Authorities in the UK and Australia have forced banks to do this through law. Faafoi has however taken the approach of his National predecessor, and told banks to lead the charge on their own to avoid regulation.
However, he said in a letter to the industry, he has now directed government officials to look into creating a Consumer Data Right in New Zealand.
This would establish a legislative framework for the sharing of consumer data in particular designated sectors, but wouldn’t necessarily be implemented “unless necessary and appropriate”.
His rationale is, why should banks have a monopoly over the management of their customers’ money, when there are financial technology firms that can also do so, creating more competition and therefore better outcomes.
Faafoi wants banks to provide the infrastructure, enabling approved financial technology firms to sit on top and offer banking-related services.
So instead of using a Visa or Mastercard to shop online, open banking could enable shoppers to access their bank accounts directly to make payments, possibly at a lower cost. Datacom and Paymark already offer such payment products.

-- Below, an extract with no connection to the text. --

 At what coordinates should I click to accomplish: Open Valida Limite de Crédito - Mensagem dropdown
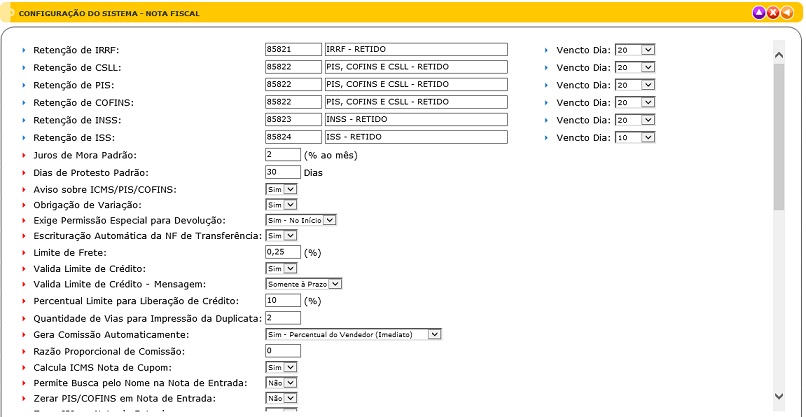[x=303, y=284]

Faafoi told the industry the rate of progress being made on open banking is “uncertain and slow”.
He said where progress is being made, there is “inefficiency and fragmentation”.
He recognised that for open banking to really have the desired effect, financial technology firms need “critical mass”.

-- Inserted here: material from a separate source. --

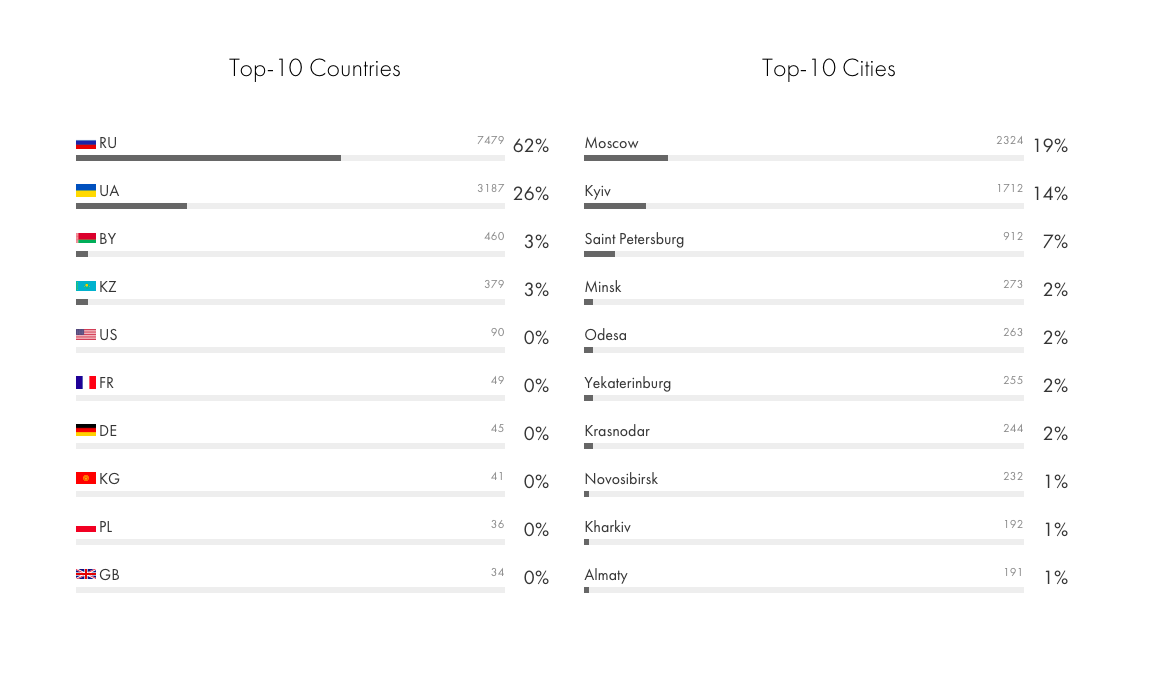Click the Ukraine flag icon
Image resolution: width=1169 pixels, height=687 pixels.
[86, 191]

In other words, if a firm starts an app that lets you pull together your transaction histories from your various bank accounts, with different banks, it really needs all the banks to be on board for this tool to be useful. The same goes with payments tools.
Faafoi said: “I am still not satisfied that all banks are giving open banking appropriate priority.”
Faafoi has said that providers of APIs (the technology that essentially links two systems), including banks, need to adopt standards designed by an industry-owned organisation within six months of them being available.
Payments NZ has created a set of standards to accompany APIs its created.
These outline how open banking should be designed to manage risks and be secure. For example, they detail how customers who entrust a third party to access their banking information need to be informed when consenting to this.
Faafoi said banks need to adopt the second version of these standards within six months of them being available.
He said the agreements made between banks and third parties need to be made on “reasonable terms” within “reasonable timeframes”.
While Payments NZ has created standards, it is still up to Bank X to make contractual arrangements with Fintech Y around how costs and liability will be shared. For example, if Fintech Y is hacked and someone loses their banking information, who’s liable?
Thirdly, Faafoi said he wanted to see a "range" of products or services brought to market that deliver “value safely and securely for consumers”.
Faafoi wanted these three things implemented in the “short term”.